Monday morning we joined the entourage and headed up to San Francisco, one of the 35 surrounding communities, to check out the bio-intensive gardens. Basically these people are double digging their gardens, composting, and not using pesticides and their fruits and vegetables are turning out so much better. It truly amazing the progress that they have made. Liz and I got the privilege to ride in the back of the truck (the bed-yes) where we could see all the sites on our way up to the sky. This small town is way up in the clouds, not sure the exact height but I do know that Pimampiro is at 10,000 feet and we drove an hour uphill to get to this village. These people were proud to show us their gardens. After the gardens we checked out the trout farm. Someone built 10 years ago a facility to grow trout and abandoned it for whatever reason. There happens to be a man in this community that is an expert in this field, he has come up with a whole plan where they can produce the eggs and grow the trout from egg to death in just 8 months. They are hoping to get this project underway very soon.

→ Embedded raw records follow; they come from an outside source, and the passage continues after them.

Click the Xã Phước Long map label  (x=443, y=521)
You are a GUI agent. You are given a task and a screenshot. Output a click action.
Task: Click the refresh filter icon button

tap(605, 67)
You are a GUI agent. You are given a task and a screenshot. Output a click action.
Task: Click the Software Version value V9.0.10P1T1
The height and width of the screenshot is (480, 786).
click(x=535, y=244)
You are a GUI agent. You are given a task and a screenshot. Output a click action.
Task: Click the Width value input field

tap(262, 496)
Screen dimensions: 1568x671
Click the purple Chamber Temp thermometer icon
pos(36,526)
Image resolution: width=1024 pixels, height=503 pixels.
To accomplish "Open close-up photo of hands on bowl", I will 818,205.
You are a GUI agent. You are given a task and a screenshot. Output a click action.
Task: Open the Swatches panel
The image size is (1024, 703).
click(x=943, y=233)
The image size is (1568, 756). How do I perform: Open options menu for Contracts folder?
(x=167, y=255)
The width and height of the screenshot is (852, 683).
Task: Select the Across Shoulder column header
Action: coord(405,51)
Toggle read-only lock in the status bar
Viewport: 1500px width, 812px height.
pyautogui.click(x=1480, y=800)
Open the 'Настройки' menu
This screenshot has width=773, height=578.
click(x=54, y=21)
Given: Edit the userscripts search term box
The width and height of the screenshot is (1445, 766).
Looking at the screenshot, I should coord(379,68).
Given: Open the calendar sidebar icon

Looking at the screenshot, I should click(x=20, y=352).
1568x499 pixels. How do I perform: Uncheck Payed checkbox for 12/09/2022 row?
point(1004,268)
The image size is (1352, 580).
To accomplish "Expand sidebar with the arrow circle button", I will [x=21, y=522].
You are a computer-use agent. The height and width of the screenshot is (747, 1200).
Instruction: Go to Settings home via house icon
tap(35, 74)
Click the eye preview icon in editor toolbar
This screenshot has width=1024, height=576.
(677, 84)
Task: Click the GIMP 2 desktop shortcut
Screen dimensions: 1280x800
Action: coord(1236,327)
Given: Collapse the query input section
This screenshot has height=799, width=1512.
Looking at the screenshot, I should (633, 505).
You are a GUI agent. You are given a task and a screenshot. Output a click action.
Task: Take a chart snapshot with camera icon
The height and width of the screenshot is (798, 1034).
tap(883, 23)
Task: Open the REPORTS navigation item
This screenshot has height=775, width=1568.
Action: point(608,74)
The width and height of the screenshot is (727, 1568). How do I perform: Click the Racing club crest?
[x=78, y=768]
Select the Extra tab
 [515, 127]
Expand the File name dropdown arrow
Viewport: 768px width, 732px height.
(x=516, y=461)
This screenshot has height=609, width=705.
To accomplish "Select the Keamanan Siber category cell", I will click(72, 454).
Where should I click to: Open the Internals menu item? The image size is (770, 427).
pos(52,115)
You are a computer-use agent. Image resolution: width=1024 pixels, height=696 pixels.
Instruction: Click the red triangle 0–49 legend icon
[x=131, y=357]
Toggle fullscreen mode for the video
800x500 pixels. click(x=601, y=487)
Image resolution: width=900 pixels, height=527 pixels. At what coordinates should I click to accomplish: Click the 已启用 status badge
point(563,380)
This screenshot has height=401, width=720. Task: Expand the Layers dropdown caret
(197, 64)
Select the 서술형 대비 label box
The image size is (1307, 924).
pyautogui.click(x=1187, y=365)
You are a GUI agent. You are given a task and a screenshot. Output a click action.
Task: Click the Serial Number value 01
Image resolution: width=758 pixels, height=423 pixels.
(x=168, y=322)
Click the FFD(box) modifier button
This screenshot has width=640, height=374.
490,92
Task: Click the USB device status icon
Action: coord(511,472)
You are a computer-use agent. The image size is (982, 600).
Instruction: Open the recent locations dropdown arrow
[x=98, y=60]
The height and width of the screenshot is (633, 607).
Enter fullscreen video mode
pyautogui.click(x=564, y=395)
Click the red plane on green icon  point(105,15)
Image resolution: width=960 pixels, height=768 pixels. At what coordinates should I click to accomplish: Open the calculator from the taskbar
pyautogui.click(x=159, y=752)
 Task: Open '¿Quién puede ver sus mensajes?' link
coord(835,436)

By this time it is lunch time on Monday, we head to the school (where the kids have their own garden beds at the school and also will be working with the trout) and they serve us lunch. Lunch was great, with smoked trout and all! After saying goodbye we checked out the clinic, where they see about 35 patients a day and have some equipment and medications given to them by the government. It runs pretty well, but they are open to any help that we can offer. We jumped back in the back of the truck and returned to Pimampiro, ice cream was our first stop (the ice cream here is amazing) then to Paragachi. Paragachi is only a few miles downhill from Pimampiro but it is like a desert, the ground is super sandy and they have no water to water their gardens. They have running water in their houses, some people, but the government does not allow that water to be used for watering plants. Therefore they are proposing a water project to bring the water from its source about 5 miles away. Expensive, but needed since this place is so dry. While in Paragachi we decided we wanted to play the kids in a game of soccer. I'll have you know the gringos (white people) won! With the help of a few little local boys of course. Definitely was a sight, I'm sure...the best part was this old Colombian man who lives there, he walks with a walking stick but he quickly threw that thing down and was heading balls and giving us young folk a run for our money. Couldn't believe that man could move like that!
Check out Liz´s pictures...Ill post some another day. One more thing that I forgot...there is a girl/lady that works at the house that we are staying at that obviously has a handicap but our "mom" here has people working for her all day every day, just helping her around the house. She usually doesn't say much but just stares at us when we are in the house, well the other day when Elaina left she pulled out her wallet. She was showing us pictures in her wallet and her ID card...it read "47% incapacitated"...hmm does the government really give these people a percentage or retardedness?